Mme Catherine Procaccia . - La commission des affaires sociales s'est rendue à La Réunion en 2006. J'y avais découvert le SMA, un outil fantastique. La demande est-elle supérieure au nombre de places de stagiaires ? La limitation du nombre est-elle due à des raisons financières ? Qu'est-ce que les aides au transport et à la continuité funéraire, et qui concernent-elles ?

J'interrogerai en décembre le ministre de la recherche sur le chlordécone aux Antilles. Le surcroît de cancers de la prostate ne constitue pas un problème purement sanitaire.

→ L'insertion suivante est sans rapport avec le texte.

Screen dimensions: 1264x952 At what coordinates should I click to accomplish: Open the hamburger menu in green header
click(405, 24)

La proposition de recentrer les aides sur l'embauche des ultramarins diplômés me paraît de bon sens.

Mme Laurence Cohen . - Les problèmes dénoncés dans la métropole sont amplifiés dans les départements et régions d'outre-mer. La proposition d'un travail plus approfondi de la commission des affaires sociales sur cette zone a été approuvée par M. le président. La lecture du rapport suscite beaucoup d'interrogations. La situation, très dégradée, requiert une intervention exceptionnelle. Nous nous abstiendrons car les moyens ne sont pas à la hauteur de la situation réelle ni des ambitions affichées.

Mme Karine Claireaux . - Je salue l'effort du Gouvernement qui préserve les crédits de la mission « Outre-mer », même s'ils ne correspondent pas aux besoins. Proposer un vote favorable, malgré des réserves, est une bonne chose. OEuvrons tous à une meilleure prise en compte des problèmes ultramarins, de santé mais aussi à un développement économique endogène, qui diminuerait le recours aux aides sociales.

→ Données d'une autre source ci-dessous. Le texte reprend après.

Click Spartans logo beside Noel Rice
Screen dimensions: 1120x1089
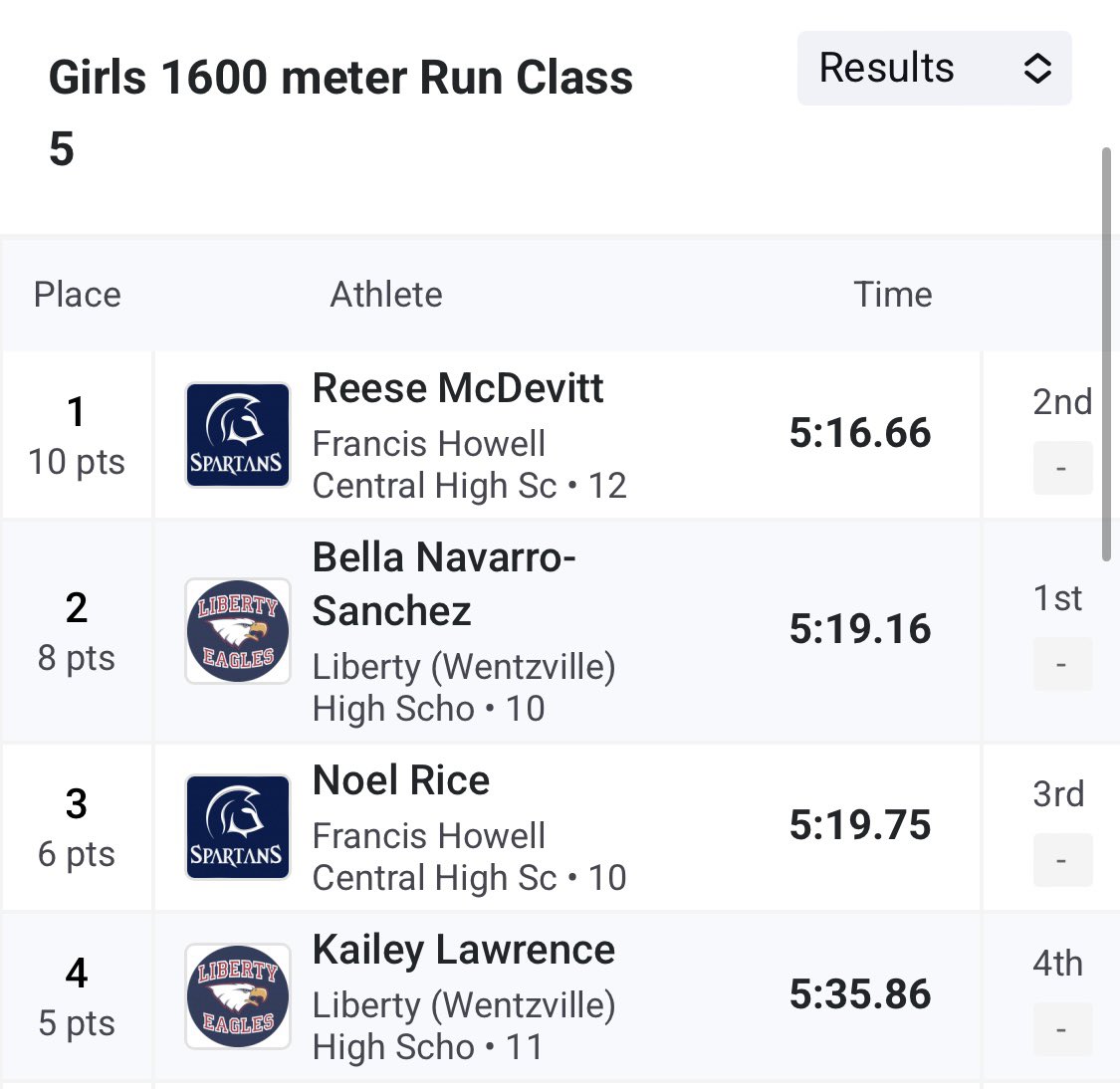pyautogui.click(x=238, y=827)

M. Didier Robert , rapporteur pour avis . - L'objectif du SMA, qui est un très bon outil, reste modeste. Tout le monde serait favorable à davantage, mais les contraintes budgétaires sont là. Les aides aux transports sont de trois types : libres, pour les étudiants, pour la formation professionnelle. Il s'agit d'un accompagnement financier par l'Etat et les collectivités des ultramarins allant en métropole. L'inverse n'existe pas, sinon pour le rapatriement funéraire, dont le budget s'élève à 1 million d'euros.

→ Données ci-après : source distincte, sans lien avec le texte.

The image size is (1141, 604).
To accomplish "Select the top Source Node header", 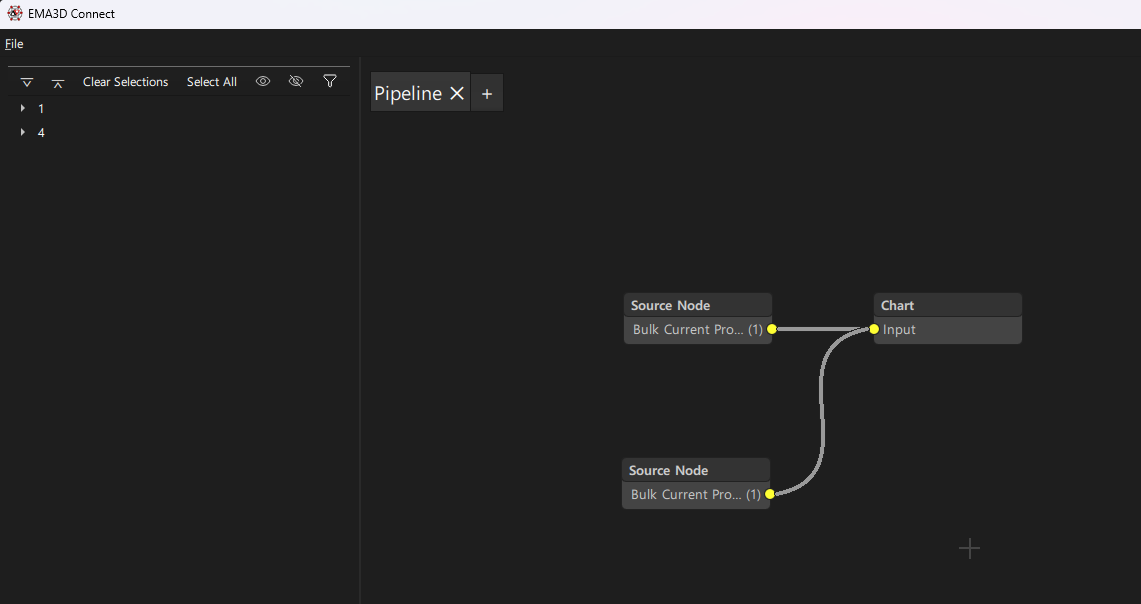I will (697, 305).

Si j'ai proposé d'accorder un avis favorable à cette mission, c'est parce que je suis conscient de l'effort du Gouvernement. Il faut néanmoins revoir un logiciel de pensée qui consiste à acheter la paix sociale outre-mer. À La Réunion, le taux de chômage est de 28 %. Il atteint 60 % des jeunes de moins de 25 ans qualifiés. Ils n'ont quasiment aucune perspective. Je plaide pour une démarche d'accompagnement des entreprises et je regrette que le Gouvernement reprenne d'une main ce qu'il donne de l'autre. Il accorde le crédit d'impôt pour la compétitivité et l'emploi (Cice) mais rogne sur les exonérations : 75 millions d'euros sont supprimés pour les outre-mer. Le coût budgétaire du Cice pour l'État est de 4 à 5 millions d'euros. Voyez le différentiel.

Mme Nicole Bricq . - Il n'y a pas que le Cice.

M. Didier Robert , rapporteur pour avis . - Tant que nous serons dans une posture de rééquilibrage, de nouveaux problèmes pourront surgir. Un nouveau modèle est nécessaire car ce sont les entreprises qui créent les emplois. La garantie-jeunes, c'est-à-dire 480 euros pour ne rien faire, est inadmissible. J'ai proposé que les collectivités l'abondent si le jeune est inséré en entreprise. J'attends depuis deux ans la réponse du Premier ministre. En 1986, la défiscalisation a déclenché le décollage économique des outre-mer. La situation actuelle est critique.

M. Alain Milon , président . - La commission effectuera une mission sur la situation sanitaire en outre-mer en 2016. Elle se rendra en avril à La Réunion et à Mayotte.

La commission émet un avis favorable à l'adoption des crédits de la mission « Outre-mer ».